American record label in 1916 and 1917

Majestic Record Corporation was an American record label in 1916 and 1917.

Majestic was incorporated in the state of New York on September 25, 1916, with a capitalization of $10,000. Three names behind the start of Majestic were J. C. Reis, R. V. Schoenfeld and D. Green. They had their corporate office and their manufacturing site at two separate locations in New York City.

Majestic was part of the miniature record fad of this era that was started by Little Wonder Records in 1914. They initially produced 7-inch 78 rpm vertical-cut records and would later also produce 9.25-inch vertical cut records. Both records had an etched label design. They marketed heavily to the trade looking for distributors for their records throughout the country. The 7-inch record sold for 25 cents, while the 9.25-inch record sold for 50 cents.

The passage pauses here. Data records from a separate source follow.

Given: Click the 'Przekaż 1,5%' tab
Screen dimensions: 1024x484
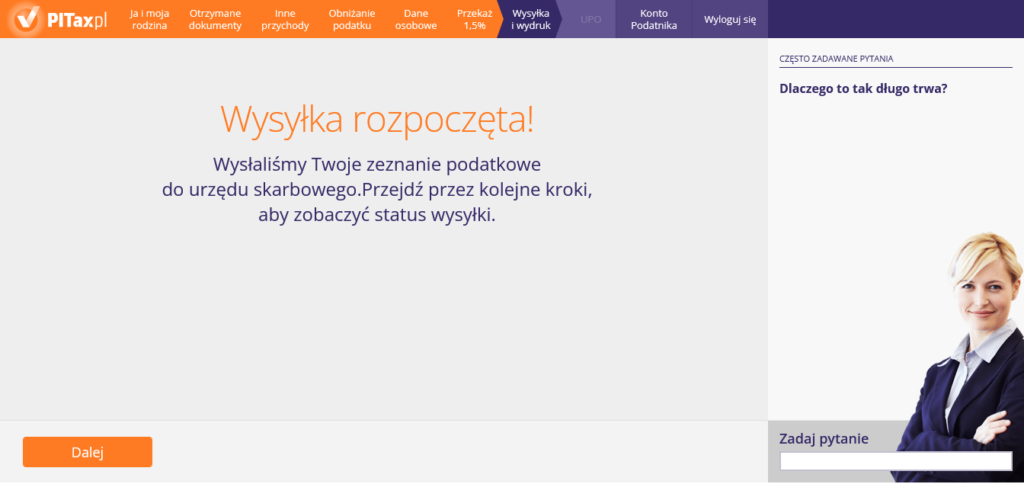Looking at the screenshot, I should pyautogui.click(x=474, y=19).
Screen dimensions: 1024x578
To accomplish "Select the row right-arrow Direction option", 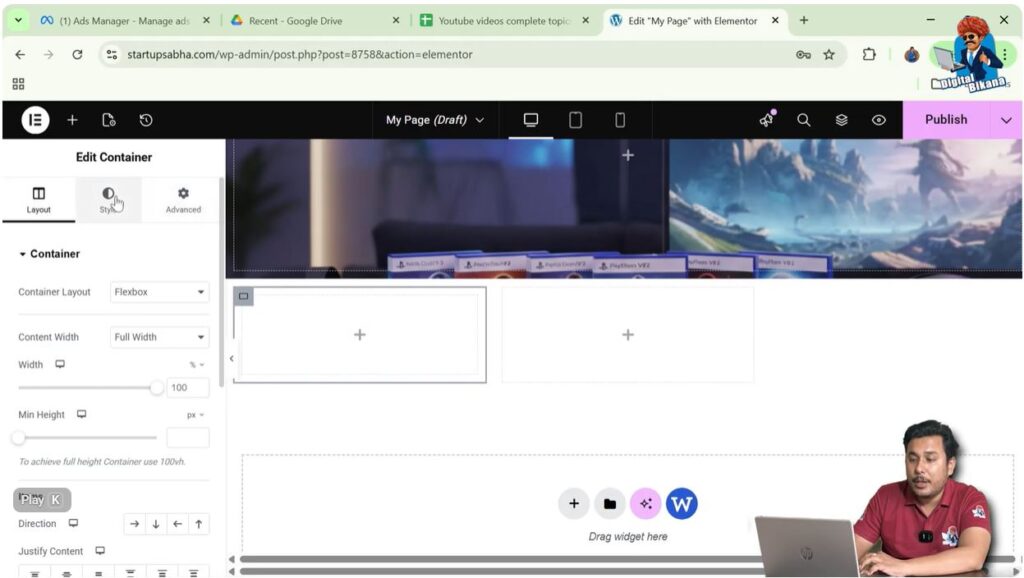I will pyautogui.click(x=135, y=524).
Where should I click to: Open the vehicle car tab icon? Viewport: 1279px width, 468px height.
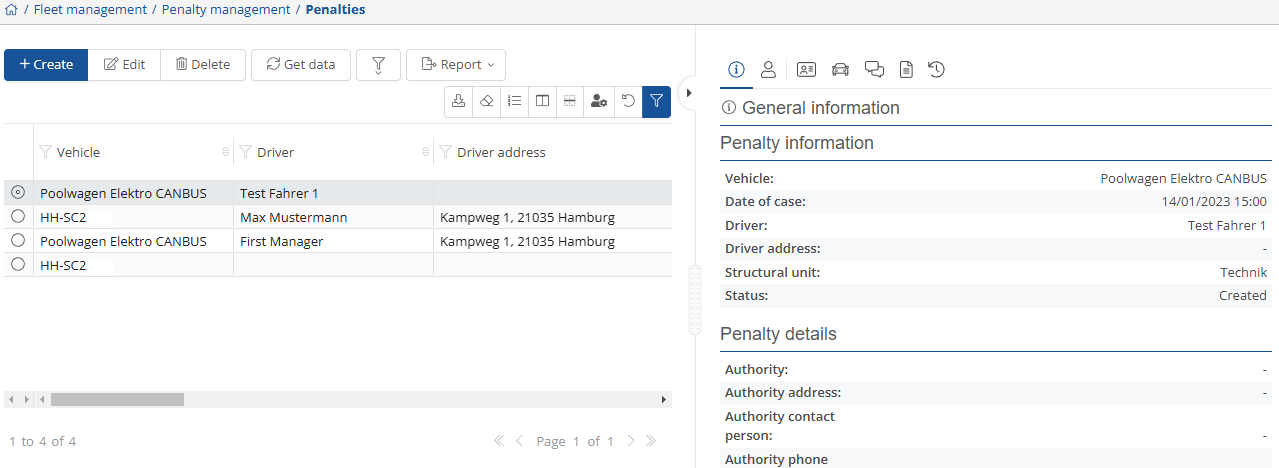point(840,69)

The selling point for Majestic was both the selling price and that they had 165 threads to the inch (or grooves to the inch) – a very fine groove. This meant they played as long as their competitors' standard 10-inch records for a fraction of the price. The 9.25-inch records claimed four-and-a-half minutes of music. Since these records were vertical-cut, they also sold the Majestic Adaptor so that the records could be played on any phonograph.

One of the companies they did strike a distribution deal with was the King Talking Machine Company, also of New York City, makers of the Harrolla line of phonographs. This was announced to the trade in February 1917. It is not clear when exactly, but by June 1917 both of these companies appear to have folded.